El Nino, a weather event which occurs sporadically every few years, can change weather patterns in several regions important to arable production and cause issues for crop conditions.

 

Jack Watts, lead analyst at AHDB Cereals and Oilseeds, urged UK farmers with grain in store to be realistic about the prospects of the market despite some global crop concerns.

 

"I do not see El Nino being a game changer in terms of price," he said. "It could put a bit more of a floor into the UK market.
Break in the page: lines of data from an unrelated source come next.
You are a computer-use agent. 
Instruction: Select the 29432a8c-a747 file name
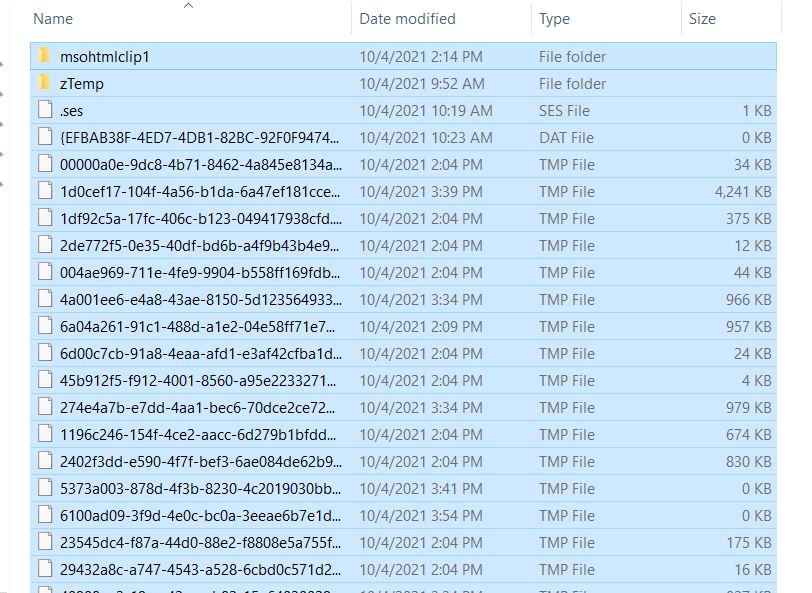[200, 570]
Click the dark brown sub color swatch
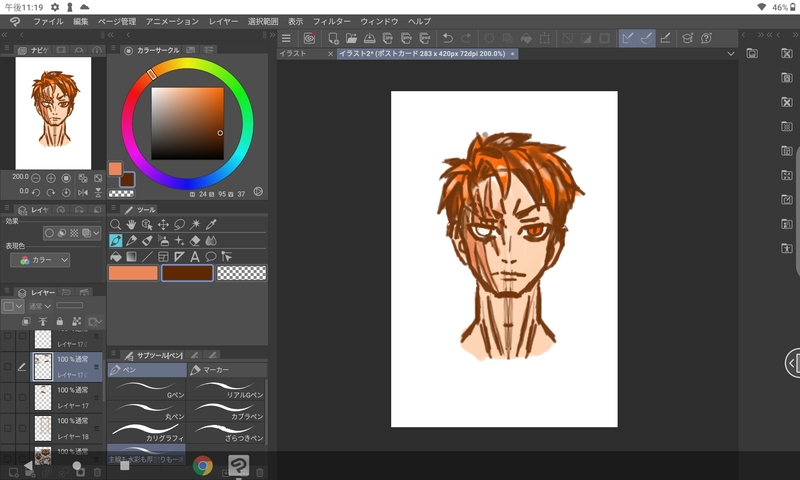The width and height of the screenshot is (800, 480). (x=187, y=273)
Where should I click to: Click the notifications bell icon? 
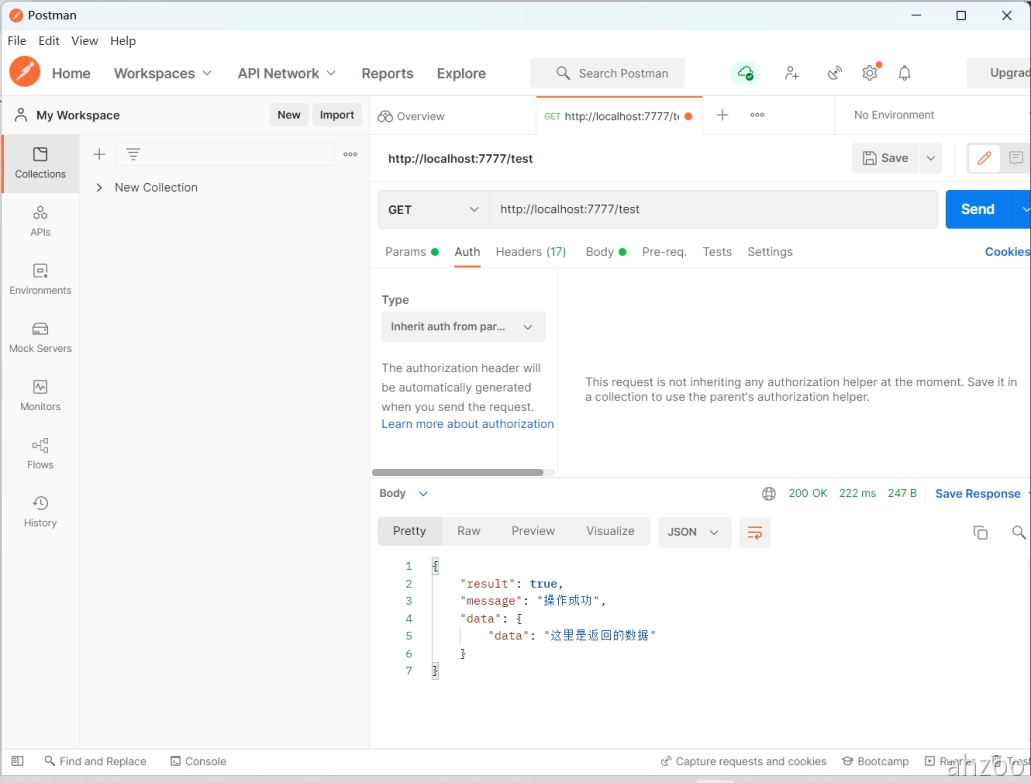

The weight of stocks is so heavy I do not think El Nino will have a major impact."

 

He added the concerns were for South East Asian palm oil and the Indian wheat crop, but Mr Watts said farmers should not pin their hopes on prices improving for the rest of the season.

 

He suggested with recent weather issues the domestic market could not count on another bumper yield to help returns amid the low prices.

 

"Crops will face a challenging growing season and we cannot make assumptions we will peak those yields [of recent years]," Mr Watts added.

 

Guy Gagen, chief arable adviser at the NFU, underlined farmers could not count on good yields this year but said many of the issues were in areas fewer arable crops were grown.

 

"Crops are going into spring in very good shape," he said. "There will be a lot of nitrogen coming out of the soil and into the crop with the mild weather."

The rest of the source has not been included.